**DOCUMENT PASSAGE:**
——————

RICHARD K. DOUD:...I've always found it rather strange that you could photograph individuals in some of the distressful conditions I know you found them in. Were you ever refused permission to photograph?

DOROTHEA LANGE: Oh yes. Oh yes.

RICHARD K. DOUD: You found certain areas of resentment toward --

DOROTHEA LANGE: Not areas, individuals. Naturally that couldn't be avoided, but you almost always sensed that, before it became explicit. I mean, you go into a room and you know where you're welcome; you know where you're unwelcome. You -- well, here I am talking about instincts again. But you find your way. Sometimes in a hostile situation you stick around, because hostility itself is important.

RICHARD K. DOUD: That's right.

——————

**PROVIDED DATA:**
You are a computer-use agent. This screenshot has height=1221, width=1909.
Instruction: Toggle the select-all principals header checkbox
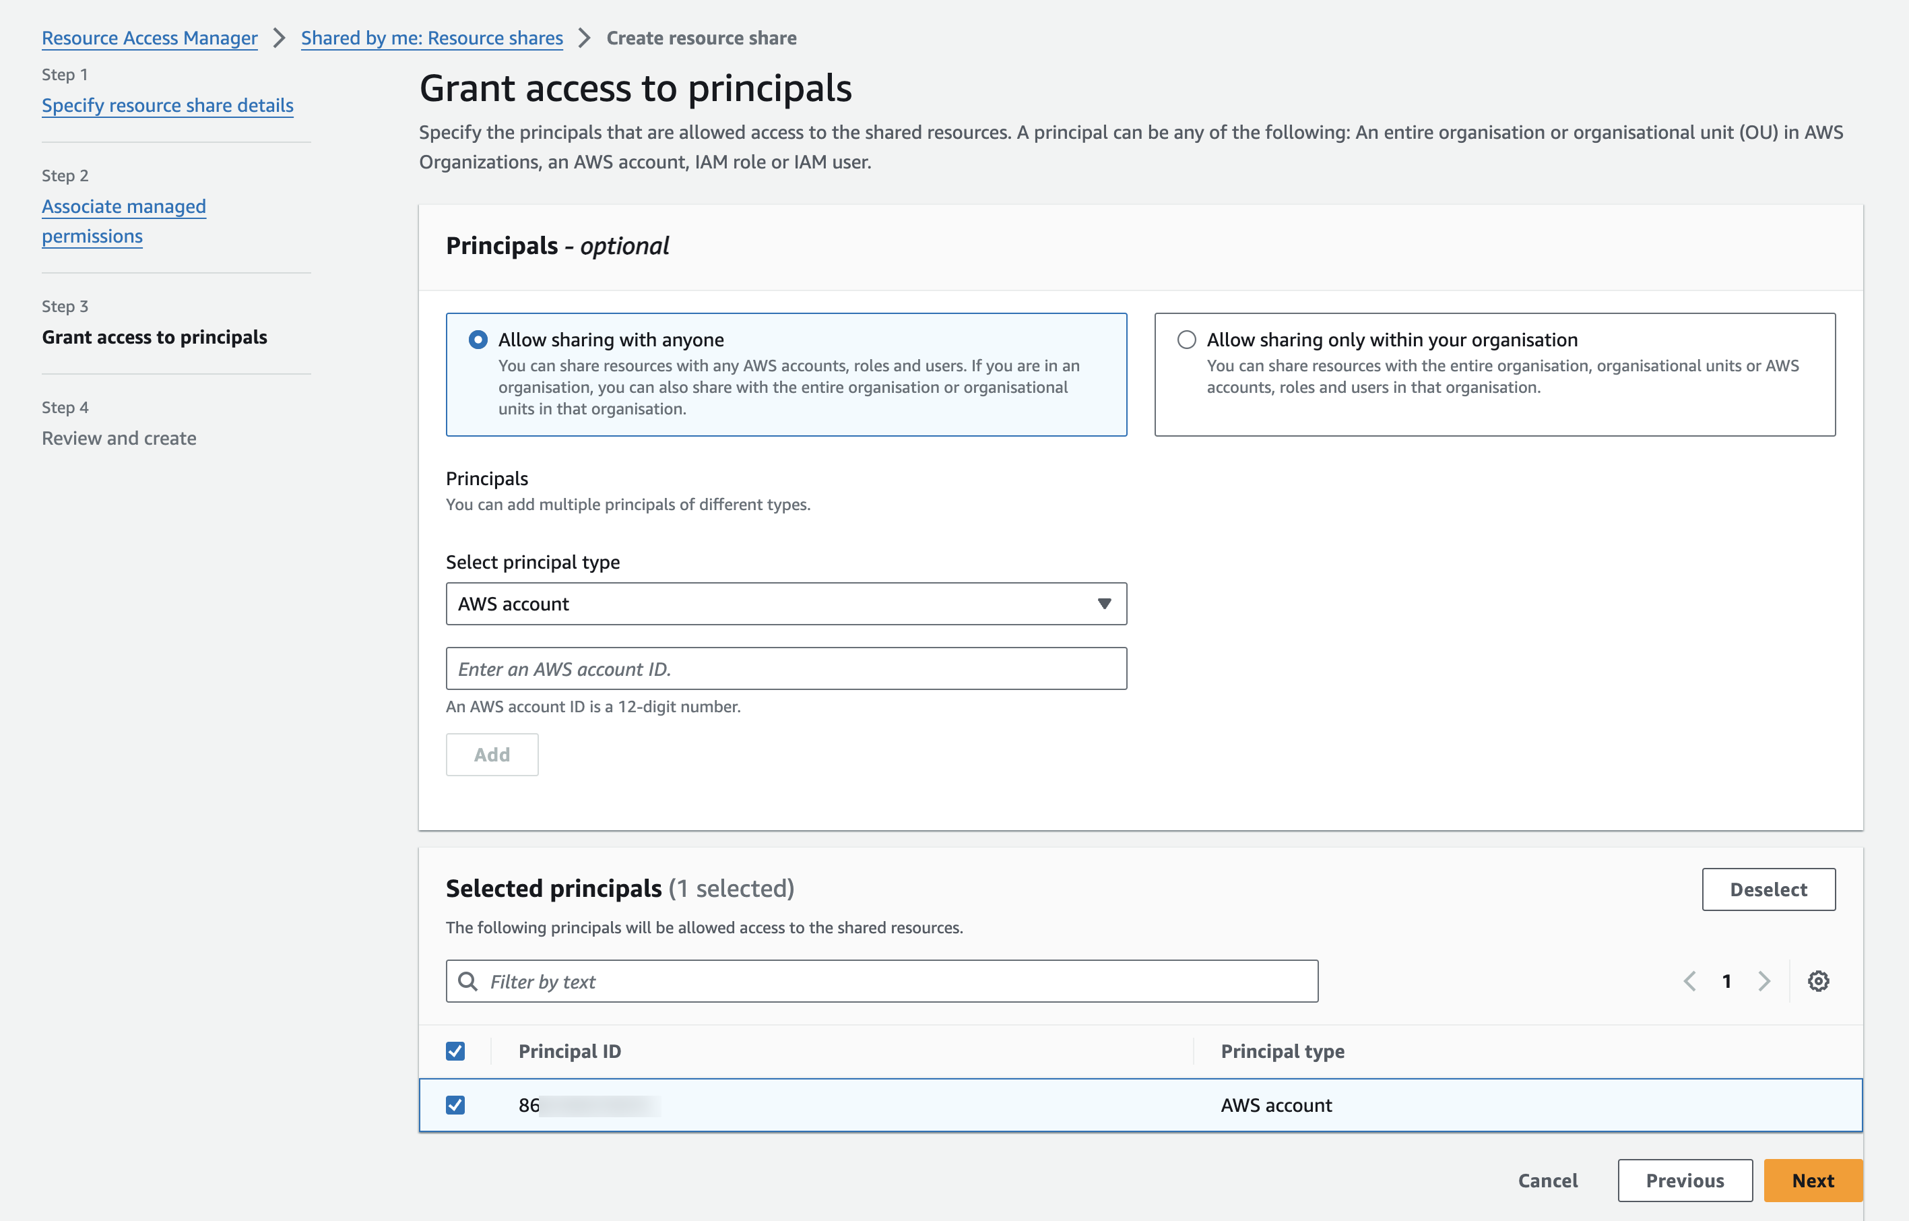(455, 1051)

——————

**YOUR ASSIGNMENT:** Rewrite the interview excerpt from the words "DOROTHEA LANGE: Oh" through "itself is important.", replacing "instincts" with "hunches".

**RESPONSE:**
DOROTHEA LANGE: Oh yes. Oh yes.

RICHARD K. DOUD: You found certain areas of resentment toward --

DOROTHEA LANGE: Not areas, individuals. Naturally that couldn't be avoided, but you almost always sensed that, before it became explicit. I mean, you go into a room and you know where you're welcome; you know where you're unwelcome. You -- well, here I am talking about hunches again. But you find your way. Sometimes in a hostile situation you stick around, because hostility itself is important.